Additionally, the company is making generally available AI Enabler, a tool that enables IT teams to direct queries to the most cost-effective large language model (LLM).

Initially launched earlier this year, AI Optimizer leverages an LLM Router CAST AI provides, to analyze users and their associated application programming interface (API) keys, overall usage patterns, and the balance of input versus output tokens to determine which instance of a graphical processor unit (GPU) in the cloud is running an LLM most efficiently.

The CAST AI Playground, a testing resource to compare LLM performance and cost, further makes it possible to benchmark and customize configurations.

Laurent Gil, chief product officer for CAST AI, said both of these latest additions extend the capabilities of a platform that makes use of machine learning algorithms and other forms of AI to automatically rightsize Kubernetes environments.

AI Enabler addresses a critical issue that has arisen as more AI models are deployed on Kubernetes clusters, added Gil. Many of the decisions concerning which LLM to deploy have been based more on personal preference and general accessibility than cost and performance concerns, he added.

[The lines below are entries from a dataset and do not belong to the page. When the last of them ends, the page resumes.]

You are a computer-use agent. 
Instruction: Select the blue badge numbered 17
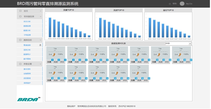[x=59, y=78]
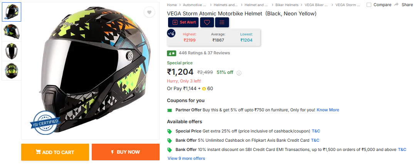This screenshot has width=416, height=166.
Task: Open T&C for the SBI Credit Card offer
Action: pos(402,149)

Similarly, the Container Live Migration capability that CAST AI has developed reduces costs by giving IT operations teams more control over how applications are deployed. While containers are ripped and replaced all the time, containers running stateful workloads could not previously be combined. The Contain Live Migration capability can not only be used to facilitate backup and recovery without incurring any downtime but also enables IT teams to resize containers as the overall application environments grow and expand, said Gil.

Container Live Migration, in effect, brings a capability that is widely employed in virtual machine environments into the realm of containers, he added.

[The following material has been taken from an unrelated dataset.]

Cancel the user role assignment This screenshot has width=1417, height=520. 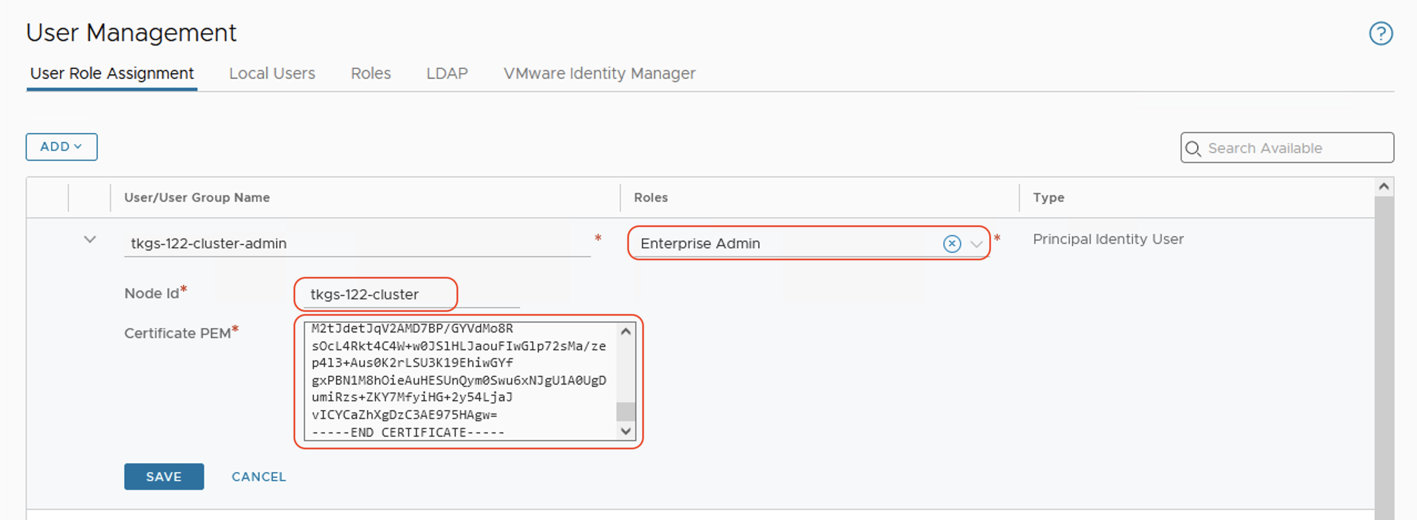pyautogui.click(x=258, y=477)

It’s not clear how IT teams are optimizing the management of what is often becoming fleets of Kubernetes clusters, but as organizations become more sensitive to cost there is a pressing need to optimize those environments. In theory, Kubernetes environments are supposed to scale up and down as application requirements change. In practice, developers are more concerned about ensuring application availability than cost, so there is a natural tendency to overprovision IT infrastructure.

As the number of Kubernetes clusters deployed in production environments continues to increase steadily, more attention is starting to be paid to cost optimization. IT teams are under considerable pressure to rein in costs in an uncertain economic environment, noted Gil. A recent CAST AI analysis found that, on average, IT teams are only using 13% of provisioned CPUs and 20% of memory when deploying clusters that have 50 to 1,000 processors.

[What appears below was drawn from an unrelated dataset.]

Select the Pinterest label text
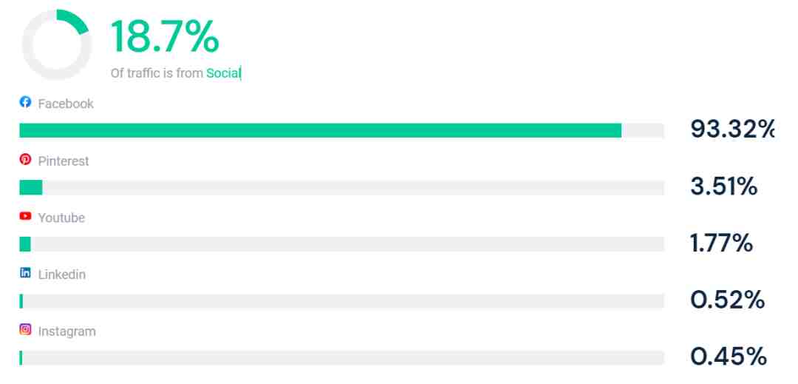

Many of those IT teams are, as a result, embracing platform engineering as a methodology for applying best DevOps practices at scale to rein in those costs. There would also be increased adoption of Kubernetes in general if the platform was easier to manage cost-effectively. The only way to close that gap, of course, is to use platforms such as CAST AI to automate as many routine management tasks as possible, based on the level of performance that needs to be attained and maintained within a defined IT budget.